While there is a whole range of possible attacks, a few are specially relevant to websites. First, an attacker may simply generate such a large amount of traffic that regular traffic no longer reaches its destination. Such a brute force attack usually consists of UDP or ICMP traffic, but may also consist of bare TCP or even bare IP packets.
A more 'intelligent' way of doing this is to send specially constructed TCP packets that disrupt the network layer. This way, new connections may continuously be half or fully opened so that the lists with open connections get flooded and legitimate users may no longer connect. These attacks are known as SYN and SYN/ACK floods, respectively.

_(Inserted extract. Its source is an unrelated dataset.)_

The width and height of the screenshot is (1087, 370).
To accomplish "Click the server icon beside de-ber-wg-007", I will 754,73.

Finally, it is possible to make use of errors or heavy webpages in web applications or bugs in web servers or network layers, for instance by sending a stream of special requests that cause a web server to crash time and again.

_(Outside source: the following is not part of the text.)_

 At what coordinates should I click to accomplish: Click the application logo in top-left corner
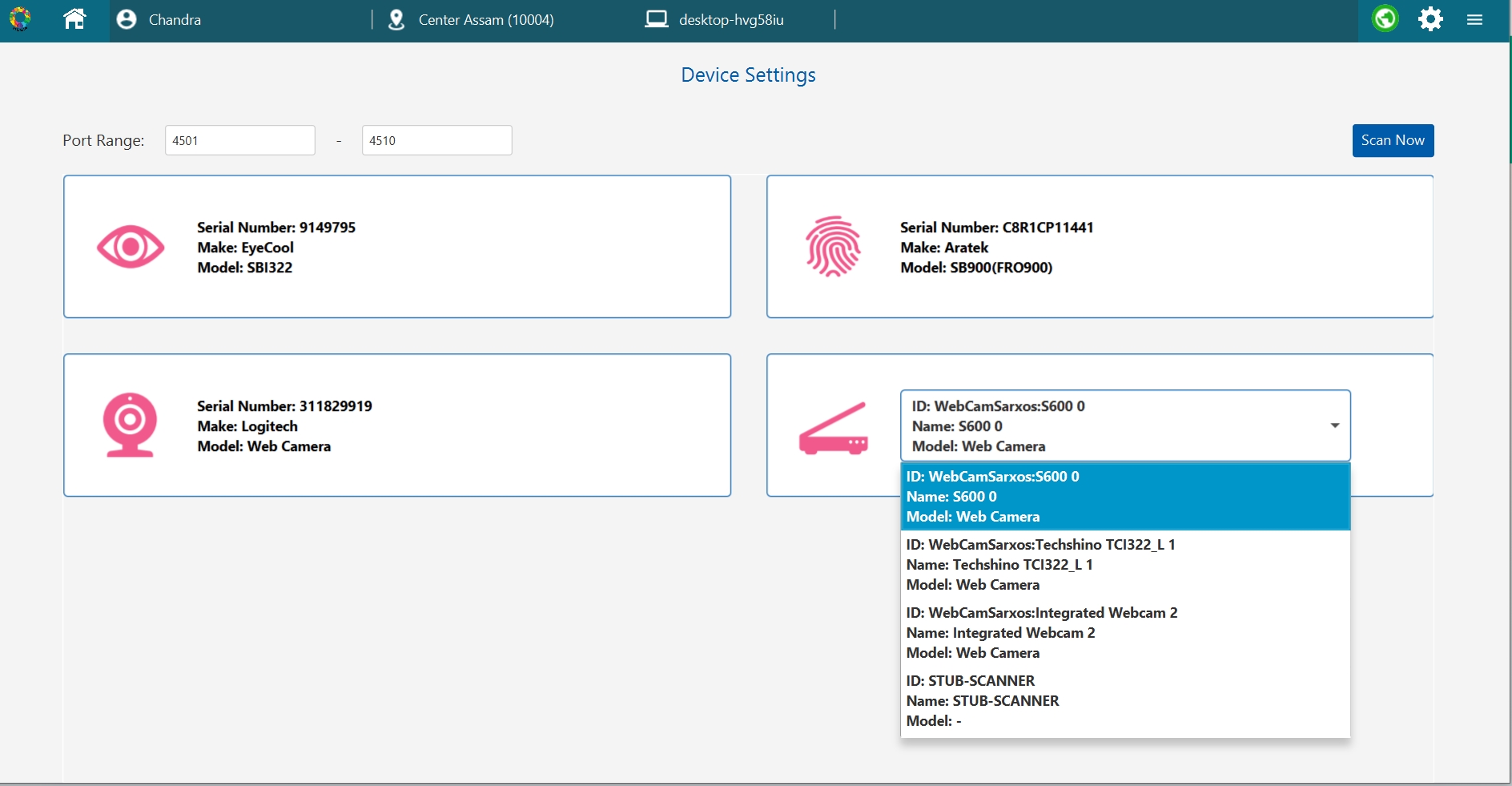pos(20,19)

There is not much one can do about a brute force attack, except to discard the surplus traffic as quickly and effortlessly as possible. This way, as little processor power as possible is wasted on the attack, and there will be some capacity left to deal with regular traffic.
SYN and SYN/ACK attacks do not rely on brute force, but rather exploit the fact that a server can only accept so many connections. Especially Apache can be vulnerable to this type of attack. Unfortunately, there are no really good protective measures for these types of attacks at the application level, although some web servers are capable of accepting many more connections simultaneously. Therefore, this type of attack is our primary motive to install an additional protective layer.
The best way of preventing the third type of attack is to keep the software up-to-date. If a piece of software contains a DoS bug, a firewall will probably not be able to do anything about it. In most cases the best defence is to update the software or to change the configuration.
Here at Tweakers.net we always try to make sure that the website operates smoothly and reacts quickly and we have a excessive capacity for dealing with peak loads. This makes that the last variant of DDoS attacks are somewhat less interesting for attackers, partly because these attacks may already be averted by the protection against other types of attack.
Practical experience shows that attackers often try several types of attack and then combine the successful ones. It will be evident that this kind of behaviour makes it even more difficult to set up a successful DDoS defence.